#### Data items
═══

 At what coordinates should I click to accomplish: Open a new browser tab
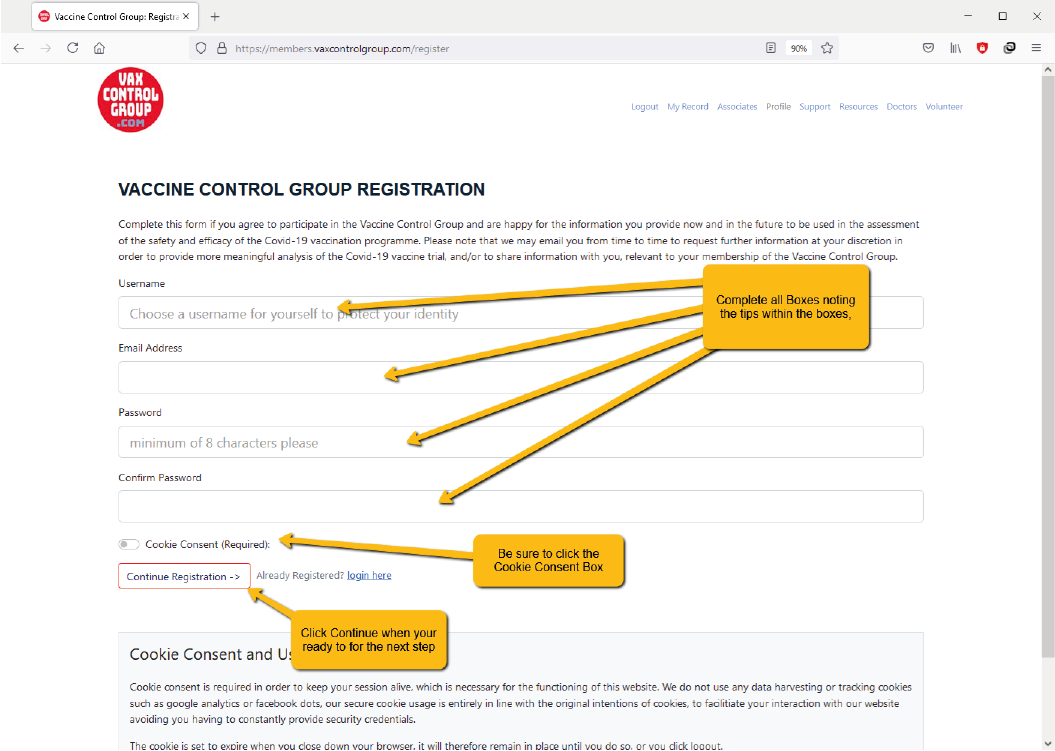click(215, 17)
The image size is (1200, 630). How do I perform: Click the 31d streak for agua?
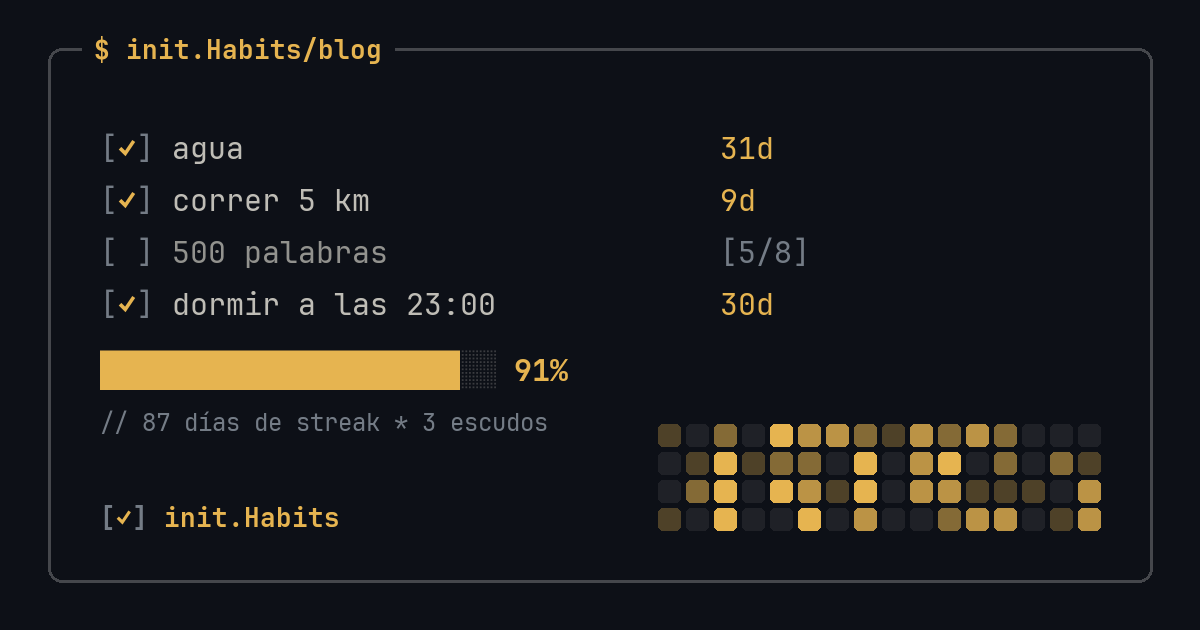[x=747, y=149]
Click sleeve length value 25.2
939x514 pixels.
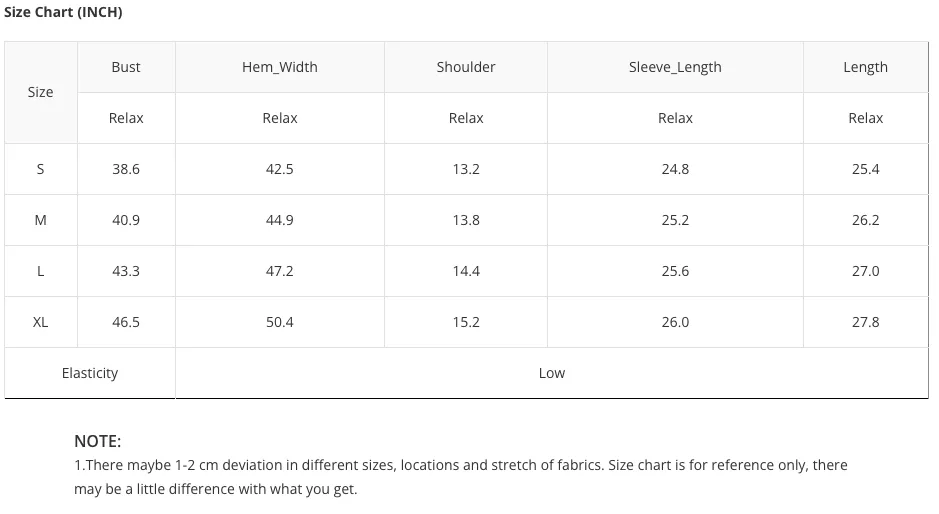pos(675,220)
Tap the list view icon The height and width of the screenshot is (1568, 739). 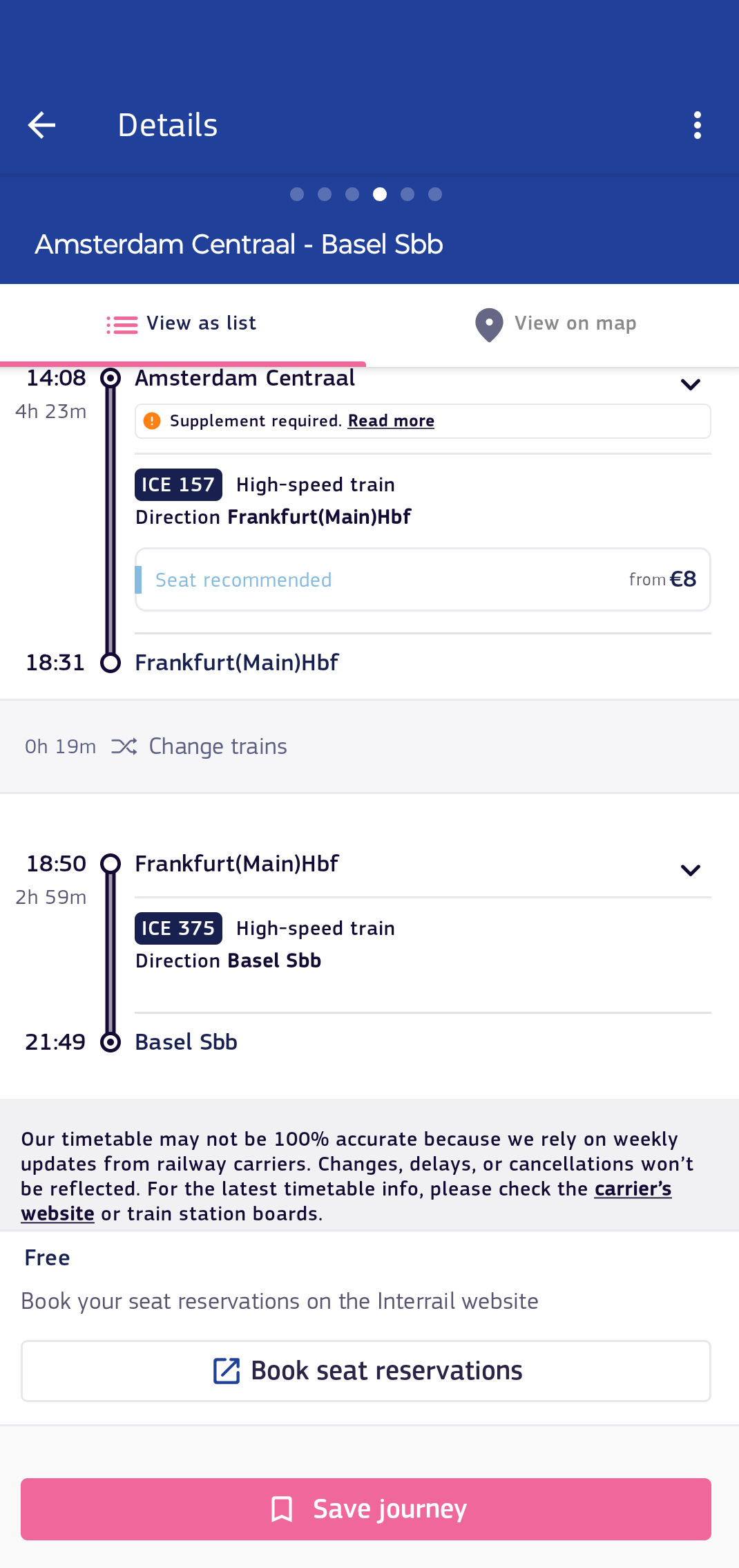[122, 324]
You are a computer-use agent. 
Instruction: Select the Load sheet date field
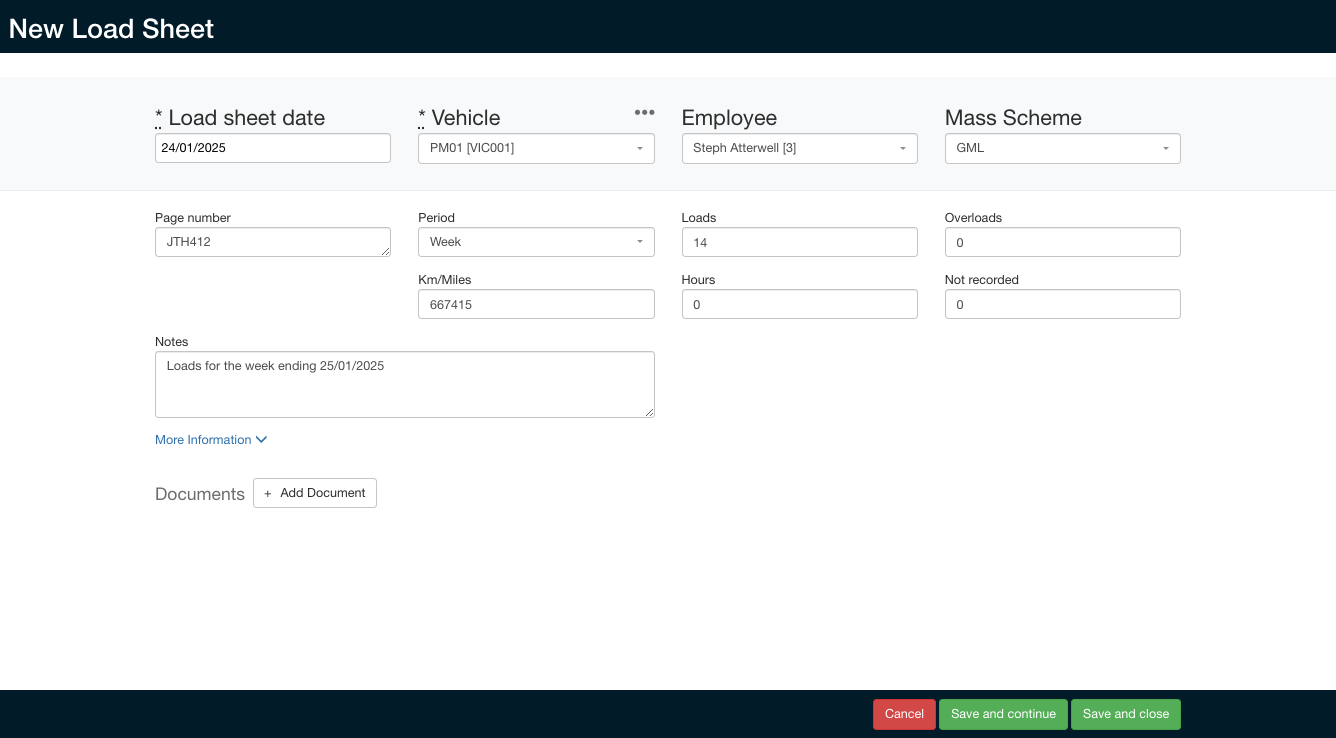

═══

#### EXERCISE INSTRUCTIONS
Begin at the line with "You are a computer-use agent." and end at the last line of the data above. Reproduce those lines exactly, but not the pictures.

#### ANSWER TO THE EXERCISE
You are a computer-use agent. 
Instruction: Select the Load sheet date field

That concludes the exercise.